It's called "The Bellelli Family" or simply "Family Portrait," but neither title does the painting justice. Begun by Edgar Degas in August 1858, likely finished the following year, and revised around 1867, the large canvas is actually a complex, unusually candid depiction of the tensions, emotions and alienation within a nuclear family. Had this breakthrough work been well known before Degas died in 1917—when it was still in his possession—he might be just as renowned today for this youthful triumph as he is for the brilliant pastels of ballet dancers from his mature years.
Degas was just in his 20s when he painted "The Bellelli Family," but its size—6 1/2 feet by 8 feet—signals his ambitions for it. The woman in the frame is his beloved Aunt Laura, his father's sister, and he was living with the Bellellis in late summer 1858. Her husband, Gennaro, had been exiled from their home in Naples because of his political activities in the 1848 revolution, and the family had moved to Florence. They were living in furnished rooms, with all the accoutrements of middle-class life: a mantel clock, a candlestick, gilt-framed mirror, paintings, chandelier and bell pull. But it was not a happy home. In letters to Degas, Laura calls her husband "disagreeable" and "detestable."
Degas chose to portray a moment soon after the death in Naples of his grandfather, who is commemorated in the red chalk drawing hanging behind Laura's left shoulder. Laura and her two daughters, having just returned from Naples, wear the black garb of mourning. The trio forms a loose grouping that occupies two-thirds of the canvas, with the younger girl, Giulia, at the center.
That physical separation merely begins this family psychodrama, in which every member has a role. Laura looks away, into the distance, her eyes fixed on something unknowable, or perhaps simply in avoidance of her husband. She is thought by some scholars to be pregnant (with a boy who dies in infancy), and she steadies herself with one hand on the desk. Her face is stern.
Laura's right arm rests protectively on the shoulder of the older girl, Giovanna, who stands upright, stiff as an I-beam, with her feet together, her hands folded at her waist. Aligned obediently with her mother, she is the only character who meets the viewer's gaze, but those eyes express some uncertainty. She seems to be caught uncomfortably in a position that's not necessarily to her liking.
Giulia, on the other hand, was the more free-spirited of the girls, and Degas portrays her in a more playful pose, with her leg crossed under her dress and her arms akimbo. Giulia was closer to her father, though here she seems either conflicted or, as some scholars suggest, indifferent to the troubles. Pulled in opposite directions by her parents, she casts her gaze away from the room, refusing to meet his glance. She is striving for a measure of autonomy, with her position on the edge of the chair suggesting her impatience to get away from the turmoil.

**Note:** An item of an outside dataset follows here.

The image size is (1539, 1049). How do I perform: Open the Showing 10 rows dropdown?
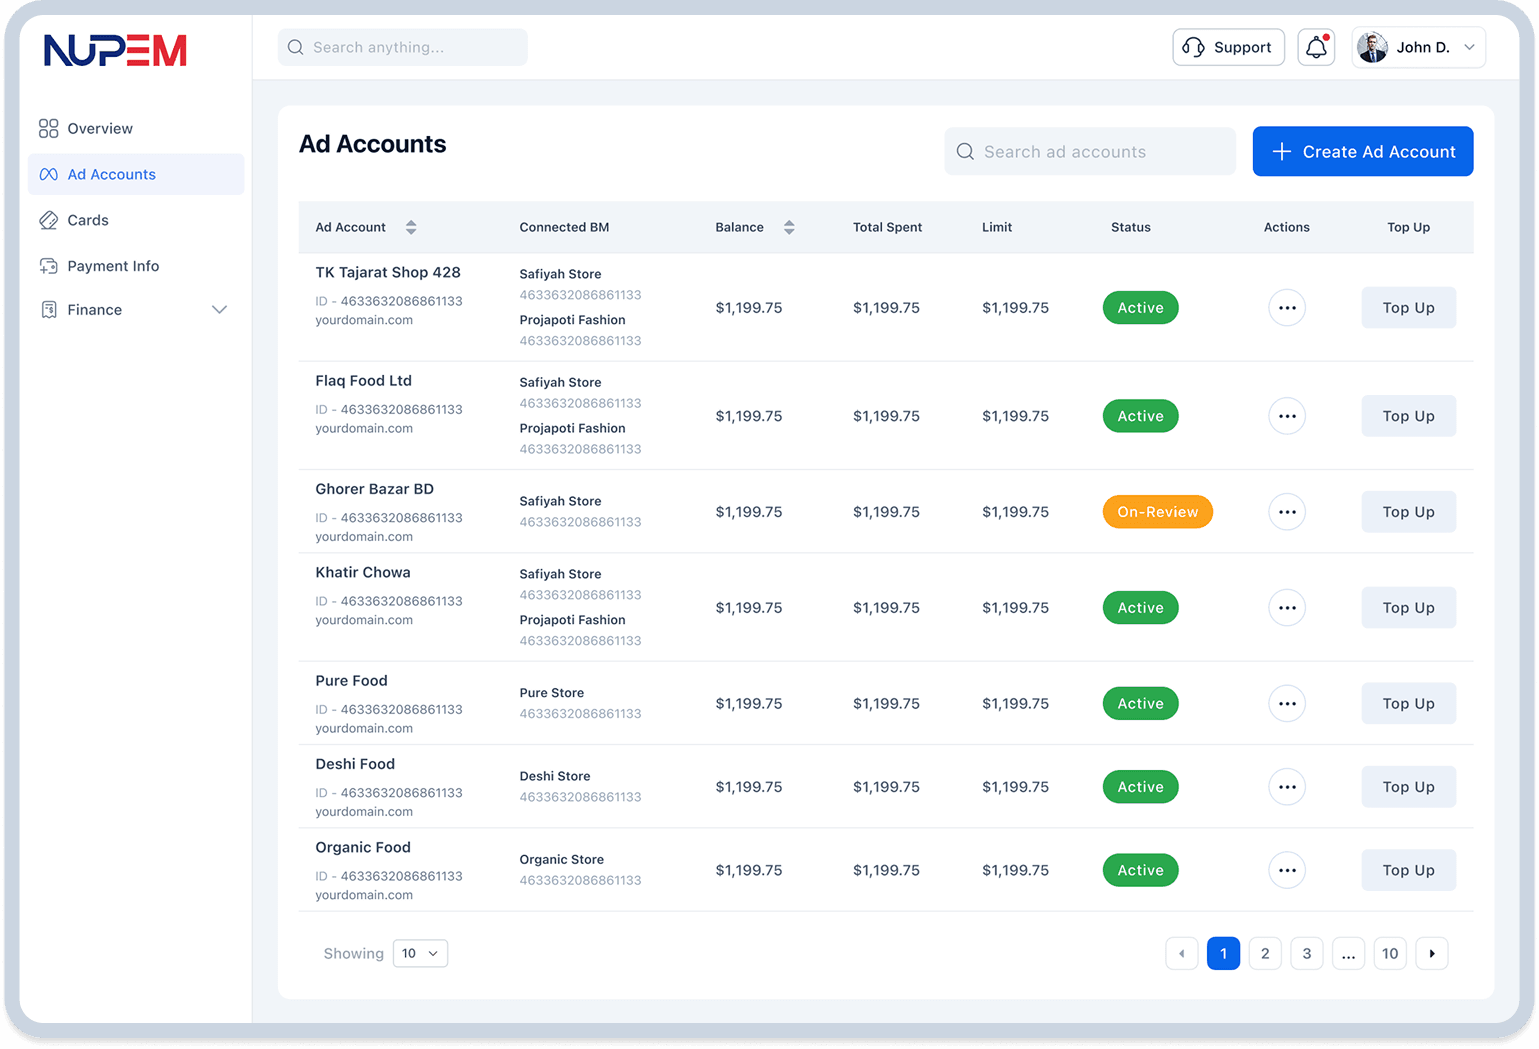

Gennaro, busy at his desk, seems stubbornly withdrawn from his family, a separate entity. Degas suggests him as the disruptive force—he reportedly disliked him—by placing his chair at an angle, a departure from the geometry of the rest of the painting, with one exception. A diagonal, extending from Laura's nose, down her right arm, across Giulia's white pinafore, points to the rear of a little dog, leaving the room, in the lower right corner. He seems to be escaping the palpable tensions.
As if these elements were not enough, Degas adds to the feeling of unease with his portrayal—or lack thereof—of legs, human and otherwise. Neither Laura nor Gennaro seems to have any. Giulia sits clumsily on one leg and steadies herself, unnaturally, with the other. Giovanna has two feet, but on first glance only one is visible. Some legs on Gennaro's chair and desk also appear to be missing.
Degas made many sketches for the painting and changed his mind after starting it too. Originally, for example, Gennaro wasn't in the painting at all; then he was, but sitting at the desk, not set away from it.
Later in his life, when he moved, he placed it along with other large paintings in storage with his dealer, Paul Durand-Ruel, who exhibited it after Degas died. There, his friend Mary Cassatt saw it, and advised her friend, the great collector Louisine Havemeyer, to buy it. Cassatt also brought it to the attention of the Metropolitan Museum of Art, which wanted it.
But neither was to be: The French government swept in almost immediately and purchased the painting, eventually passing it to the Musée d'Orsay. There, the painting, a milestone in capturing the dynamics of complicated relationships, occupies a place of honor, hanging for all to see on a wall that is clearly visible from the museum's central allée.